Apple Galette with Whiskey Caramel
I prefer galettes to pies — the filling-to-crust ratio is better balanced and the apples, exposed to the oven, are beautifully caramelized. The edges of the dough, folded up and over the apples, become browned and crisp, a perfect foil to the soft, spiced apples and sticky caramel sauce.
Recipe by Catherine Neville
2 Tbsp sugar
1/4 tsp salt
1 cup plus 1 Tbsp unbleached all-purpose flour, divided
1/2 cup (1 stick) chilled unsalted butter, diced
1 large egg, beaten
¼ cup brown sugar
½ tsp ground cinnamon
1 lb Golden Delicious, Pink Lady or other firm baking apples, peeled, thinly sliced
Whiskey Caramel
1 cup granulated sugar
1/4 cup water
pinch cream of tartar
2/3 cup heavy cream
1 Tbsp unsalted butter
1 teaspoon salt
¼ cup whiskey
| Preparation - Galette | Whisk sugar, salt, and flour in a medium bowl. Add butter and work with fingers until it looks like cornmeal with a few pea-size pieces remaining. Drizzle egg on top and mix with a fork until dough just comes together.
Turn out dough onto a lightly floured surface and knead until smooth. Form dough into a disk. Wrap in plastic and chill until firm.
Preheat oven to 375°.
Roll out dough into a 12-inch round that’s about 1/8-inch thick. Transfer crust to a parchment paper lined baking sheet.
In small bowl, mix sugar and cinnamon and sprinkle some over the surface of the dough. Toss apple slices in remaining sugar mixture along with the flour and arrange apple slices so they overlap in the center of the dough, leaving a 1.5 inch border. Pleat the dough over the apple filling. Make an egg wash and brush the crust, then sprinkle with more cinnamon-sugar mix and bake until golden brown, rotating once during baking, about 40 to 50 minutes.

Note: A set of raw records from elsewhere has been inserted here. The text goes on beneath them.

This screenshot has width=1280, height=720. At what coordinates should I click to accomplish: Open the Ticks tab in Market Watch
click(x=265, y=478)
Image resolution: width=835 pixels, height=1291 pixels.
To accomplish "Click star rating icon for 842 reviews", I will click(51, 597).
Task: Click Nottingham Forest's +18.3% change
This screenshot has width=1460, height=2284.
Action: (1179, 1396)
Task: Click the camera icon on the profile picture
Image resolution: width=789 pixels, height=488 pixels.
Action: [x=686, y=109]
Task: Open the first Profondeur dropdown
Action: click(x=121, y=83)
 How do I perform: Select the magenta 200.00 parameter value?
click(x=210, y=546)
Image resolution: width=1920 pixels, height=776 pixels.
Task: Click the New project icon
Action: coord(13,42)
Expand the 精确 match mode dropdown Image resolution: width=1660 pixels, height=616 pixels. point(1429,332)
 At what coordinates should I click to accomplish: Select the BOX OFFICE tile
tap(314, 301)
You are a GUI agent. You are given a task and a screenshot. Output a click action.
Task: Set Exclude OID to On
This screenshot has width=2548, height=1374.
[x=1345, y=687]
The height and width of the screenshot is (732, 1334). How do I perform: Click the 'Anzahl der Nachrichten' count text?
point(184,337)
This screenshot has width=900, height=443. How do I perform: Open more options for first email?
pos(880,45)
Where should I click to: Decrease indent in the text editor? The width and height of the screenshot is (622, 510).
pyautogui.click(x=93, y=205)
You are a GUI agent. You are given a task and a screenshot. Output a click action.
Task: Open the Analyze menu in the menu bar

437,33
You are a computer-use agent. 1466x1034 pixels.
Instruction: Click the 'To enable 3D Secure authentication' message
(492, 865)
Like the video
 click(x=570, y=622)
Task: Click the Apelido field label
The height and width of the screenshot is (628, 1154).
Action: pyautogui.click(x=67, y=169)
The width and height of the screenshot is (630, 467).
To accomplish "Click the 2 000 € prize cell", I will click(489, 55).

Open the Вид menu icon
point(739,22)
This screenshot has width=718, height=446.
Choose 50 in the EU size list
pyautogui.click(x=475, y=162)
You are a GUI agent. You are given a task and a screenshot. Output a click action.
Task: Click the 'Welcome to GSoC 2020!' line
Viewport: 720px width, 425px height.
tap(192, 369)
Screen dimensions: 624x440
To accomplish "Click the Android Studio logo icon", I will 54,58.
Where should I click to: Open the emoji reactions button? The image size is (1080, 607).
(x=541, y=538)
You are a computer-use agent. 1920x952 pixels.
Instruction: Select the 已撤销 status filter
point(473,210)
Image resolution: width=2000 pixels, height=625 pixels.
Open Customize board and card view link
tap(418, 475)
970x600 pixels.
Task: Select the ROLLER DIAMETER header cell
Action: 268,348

| Preparation – Whiskey Caramel | Stir, using a wooden spoon or heat-proof spatula, sugar, water and cream of tartar together in a medium heavy saucepan until combined. Set heat to medium-high and cook. stirring continually, until mixture boils. While the sugar mixture is cooking, heat the cream, butter and salt in a separate, smaller saucepan until butter has melted.
Once the sugar-water mixture is at the boil, leave alone until it reached a golden amber color and then very slowly and very carefully pour the cream mixture into the cooked sugar. This will cause the sugar to bubble and sputter, so be very careful. Stir until combined and then add the whiskey, which will cause it to bubble again. Stir until the whiskey is incorporated and allow to cool a bit before serving with the apple galette.